3. Dava konusu taşınmazın hükme esas alınan bilirkişi kurulu raporunda belirtilen özelliklerine ve dosya kapsamına göre arazi niteliğinde kabulü ile net gelir metoduna göre değer biçilmesine ve taşınmazın gerçek bedelinin 4721 sayılı Kanun’un 1007 nci maddesi gereğince davalı Hazineden tahsiline tapu kayıtlarının iptali ile orman vasfı ile Hazine adına tapuya kayıt ve tesciline karar verilmesi yerindedir.
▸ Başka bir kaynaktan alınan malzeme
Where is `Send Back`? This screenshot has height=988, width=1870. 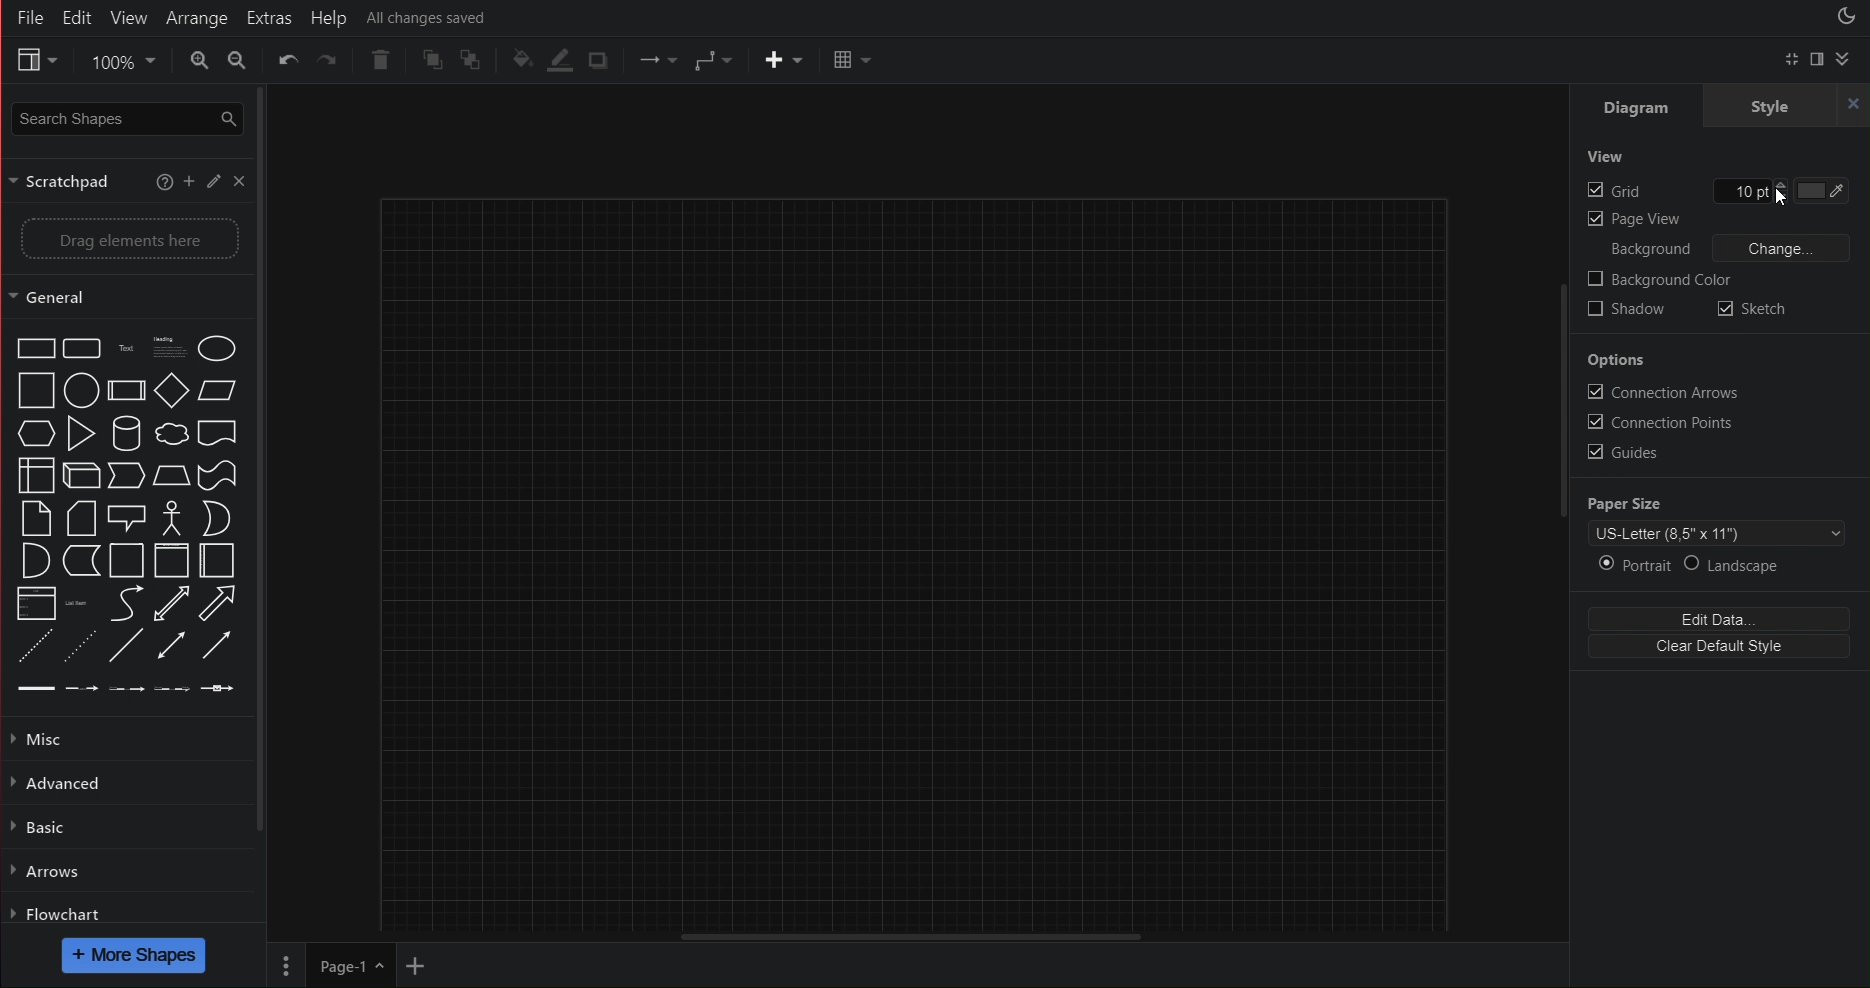
Send Back is located at coordinates (476, 59).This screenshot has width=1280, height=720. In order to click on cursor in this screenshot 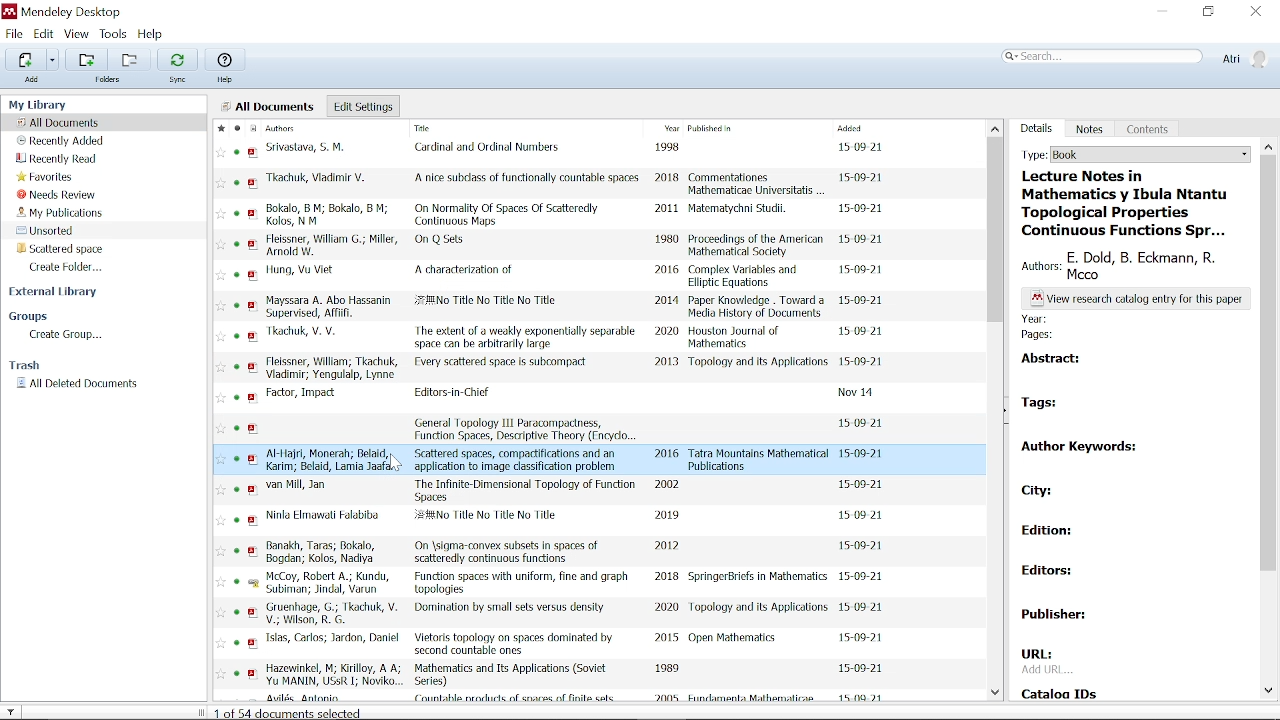, I will do `click(400, 464)`.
4. Temyizen incelenen karar, tarafların karşılıklı iddia ve savunmalarına, dayandıkları belgelere, uyuşmazlığa uygulanması gereken hukuk kuralları ile hukuki ilişkinin nitelendirilmesine, dava şartlarına, yargılama ve ispat kuralları ile kararda belirtilen gerekçelere göre usul ve kanuna uygun olup temyiz dilekçelerinde ileri sürülen nedenler kararın bozulmasını gerektirecek nitelikte görülmemiştir.

VI. KARAR

Açıklanan sebeplerle;

Davacılar ve davalı Hazine vekillerinin yerinde görülmeyen tüm temyiz itirazlarının reddi ile usul ve kanuna uygun Bölge Adliye Mahkemesi kararının 6100 sayılı Kanun’un 370 inci maddesinin birinci fıkrası uyarınca ONANMASINA,

Davalı Hazine harçtan muaf olduğundan harç alınmasına yer olmadığına, davacılardan peşin alınan temyiz harcının Hazineye irat kaydedilmesine,

Dosyanın İlk Derece Mahkemesine, kararın bir örneğinin Bölge Adliye Mahkemesine gönderilmesine,

18.01.2024 tarihinde oy birliğiyle karar verildi.